Southern Interior riding promises another tight race

The fourth federal election in seven years was called on the weekend after Parliament voted last week that it had lost confidence in the Conservative government.

The fourth federal election in seven years was called on the weekend after Parliament voted last week that it had lost confidence in the Conservative government.

And so with Prime Minister Stephen Harper aiming for a Conservative majority and the opposition parties hoping for a change at the top, the future of the country’s governmental stewardship will likely be decided in swing ridings such as the B.C. Southern Interior.

Held by NDP critic for agriculture, agri-food and rural affairs Alex Atamanenko since 2006, the seat was won by Conservative Jim Gouk in 2004 when he beat Atamanenko by 680 votes.

Atamanenko said from his Facebook account Tuesday the current election is about trust and accountability.

“Harper needs to be held accountable for the scandals and deceit,” Atamanenko said. “The Conservatives tell us they did not want an election (but) they have been spending millions on disgusting attack ads on the Liberal leader in addition to pre-election announcements. We need to get them out of there.”

And speaking to the Similkameen Spotlight, Atamanenko said he would have liked to see more in last week’s toppled Conservative budget to support food growers in the region.

“Nothing in this budget will take the country even one step closer to having the comprehensive national food strategy that most farm organizations and civil society groups are calling for,” he said.

But Conservative candidate Stephen Hill said the budget would have been good for the riding.

“This budget has received widespread support from virtually every sector of our society”, said Hill. “Talking from both sides of their mouths, opposition parties criticize our spending to weather the recession while at the same time, urged us to spend even more.

“I trust Canadians will agree with all the groups that support the budget and send the opposition a message on election day that they should not have forced an election over a very supportable budget.”

Green Party candidate Bryan Hunt said that while he supports his party’s policies on the environment, the primary issue for him is job creation.

“The B.C. Southern Interior has the highest unemployment rate in B.C. so this is an issue across our riding,” Hunt said. “But we can do that in ways that helps our environment because I think we should balance both.”

For instance, Hunt said the government should require companies to offer or convert a percentage of their jobs to telecommute positions allowing employees to work from home.

“If those jobs are mandated then they now open up to not only just people in the big centres, but also to everyone in a riding like ours,” said Hunt. “Plus it will help the environment because it will save all the commuting the people are doing in the bigger centres.”

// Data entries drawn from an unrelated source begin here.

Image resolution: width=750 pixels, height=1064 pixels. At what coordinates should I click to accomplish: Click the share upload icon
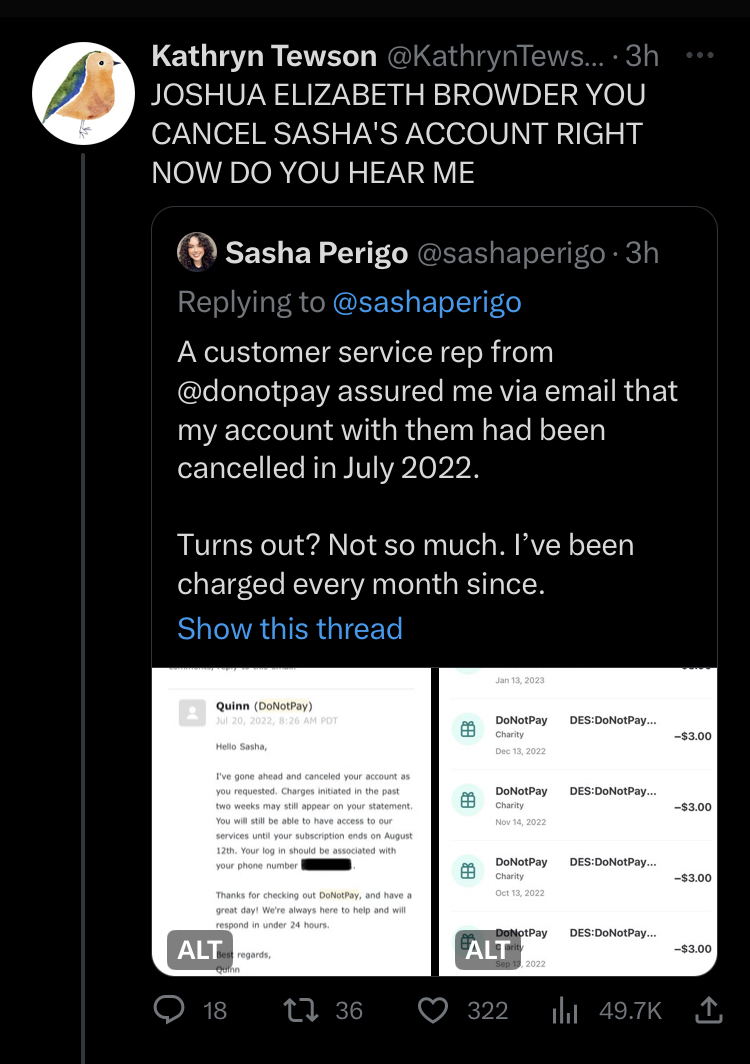708,1010
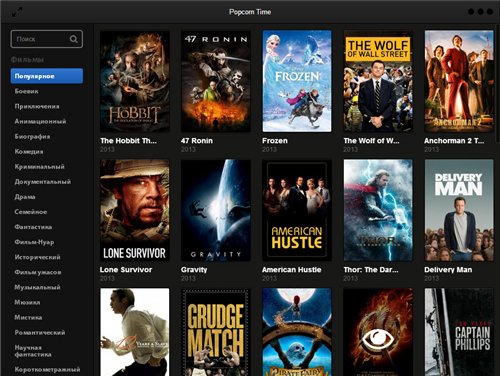Open The Hobbit movie poster
The width and height of the screenshot is (500, 376).
pyautogui.click(x=135, y=81)
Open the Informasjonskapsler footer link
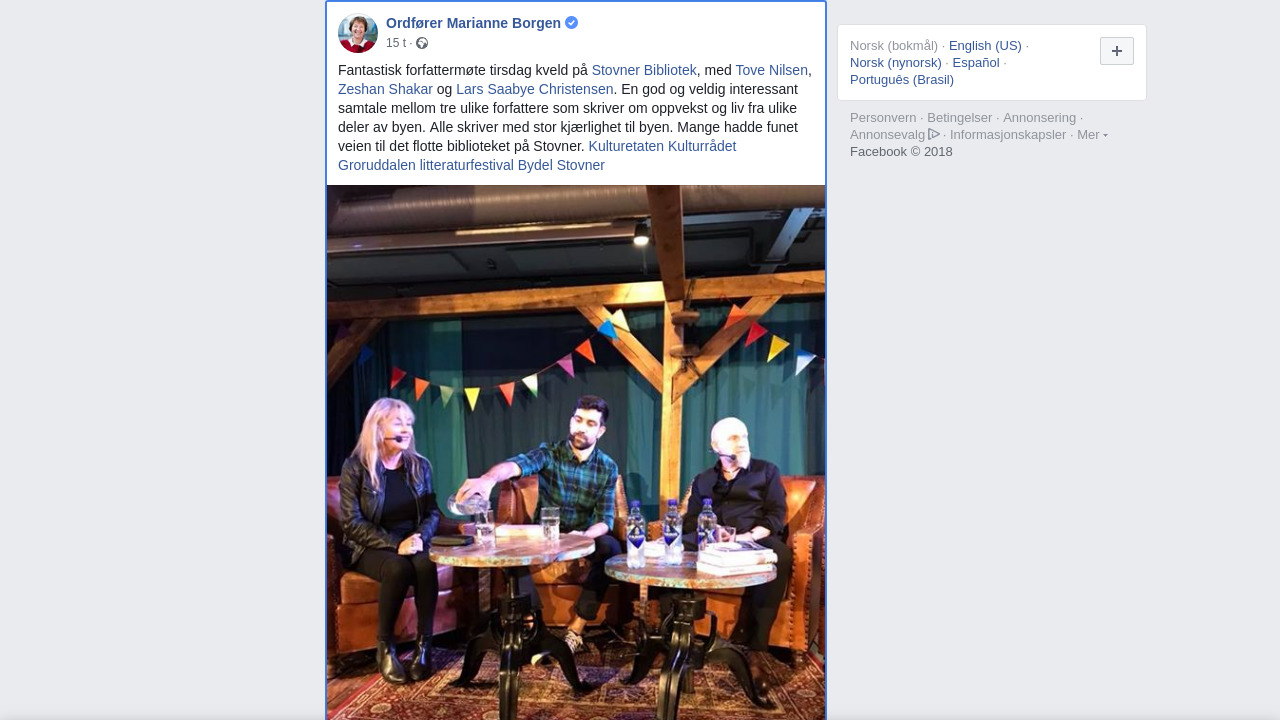1280x720 pixels. click(1008, 134)
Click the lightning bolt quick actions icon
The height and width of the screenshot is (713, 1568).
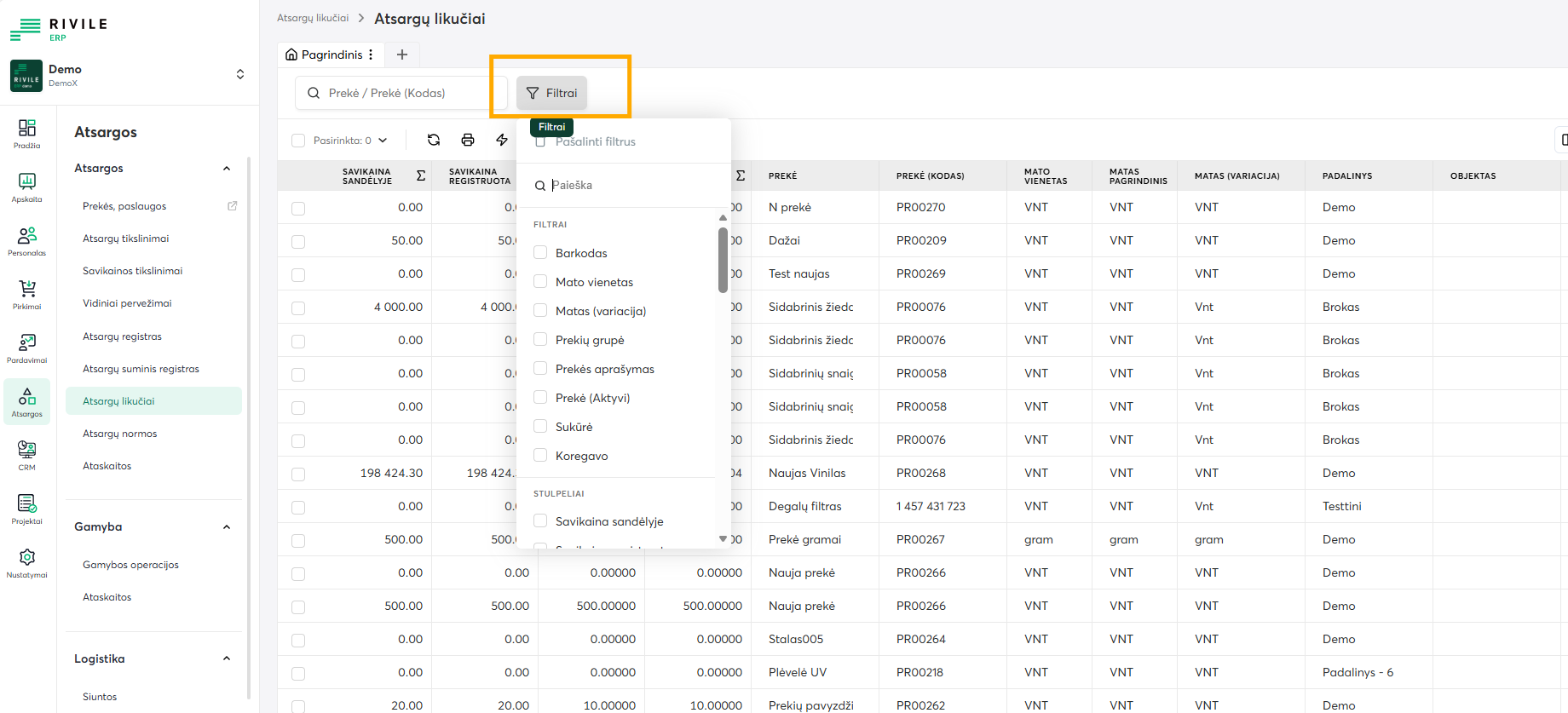point(502,140)
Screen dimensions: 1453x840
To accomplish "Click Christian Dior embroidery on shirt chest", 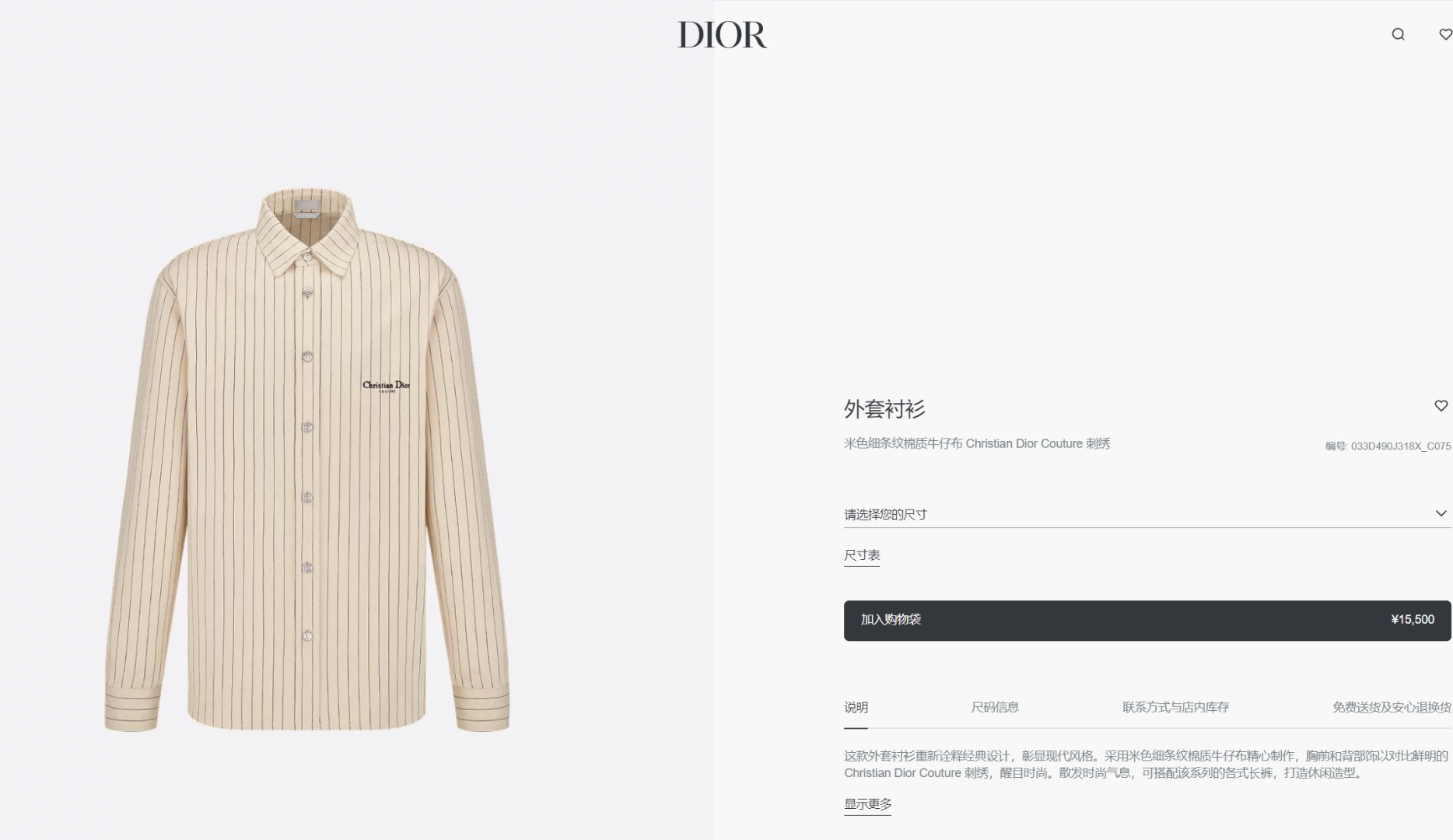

Liberal candidate Shan Lavell said the main issue for her is creating the conditions for growth for families and businesses, with a focus on agriculture, mining and natural resources like water.

“I think our waterways are important,” she said. “We need water. It is important for agriculture; it is important for people and it is important for the natural environment.”

Lavell  said she would also like to encourage constituents to re-engage their relationship with the democratic process, particularly those in aboriginal communities.

“I think that they have a lot to offer in terms of their understanding of close family connections as well as their relationship to the earth and to water,” she said. “They have had less of a carbon footprint then we have had in the last millennia.”